No. 2 – Aomori Wat's
- Position: Power forward / center
- League: B.League

Personal information
- Born: 29 August 1989 (age 35) Ivančice, Czechoslovakia
- Nationality: Czech
- Listed height: 2.06 m (6 ft 9 in)
- Listed weight: 107 kg (236 lb)

Career information
- College: Seton Hall (2010–2014)
- NBA draft: 2014: undrafted
- Playing career: 2014–present

Career history
- 2014–2015: Polfarmex Kutno
- 2015–2016: AZS Koszalin
- 2016–2017: Manresa
- 2017–2018: Rosa Radom
- 2018: Scandone
- 2018–2019: Pistoia
- 2019–2020: Boulazac
- 2020–2023: Yokohama B-Corsairs
- 2023–2024: Aomori Wat's
- 2024: Sun Rockers Shibuya
- 2025–present: Aomori Wat's

= Patrik Auda =

Czech basketball player

Patrik Auda (born 29 August 1989) is a Czech professional basketball player for the Aomori Wat's of the B.League. He also represents the Czech national team.

== Professional career ==
In May 2018, Auda signed with Scandone of the Lega Basket Serie A for 2018 LBA Playoffs.
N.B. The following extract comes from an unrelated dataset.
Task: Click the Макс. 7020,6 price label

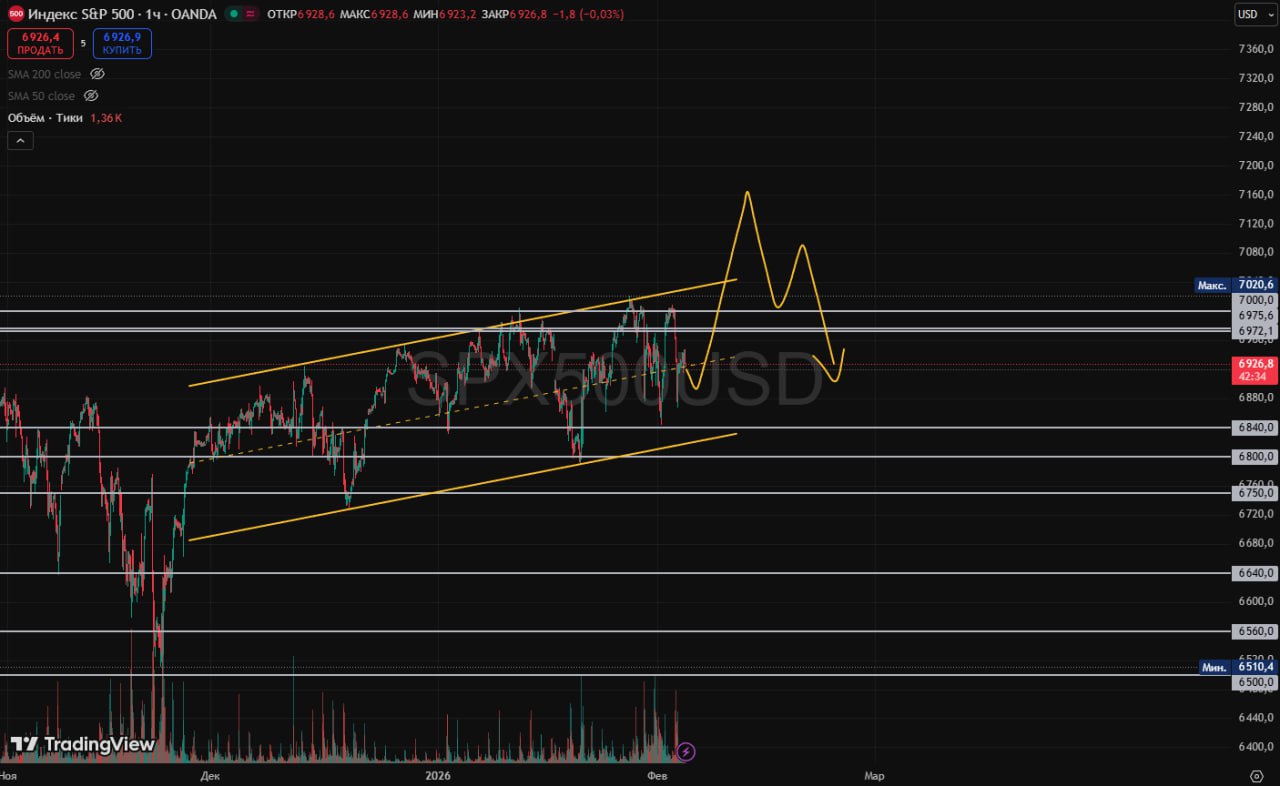Action: 1236,285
On 29 November 2024, Auda signed with the Sun Rockers Shibuya of the B.League for 2024–25 season. On 27 December, his contract was terminated. On 10 January 2025, he signed with the Aomori Wat's.

==National team career==
Auda has been a regular member of the senior Czech national team. He represented Czechia at the EuroBasket 2015, the EuroBasket 2017, the 2019 FIBA World Cup, the 2020 Olympics and the EuroBasket 2022.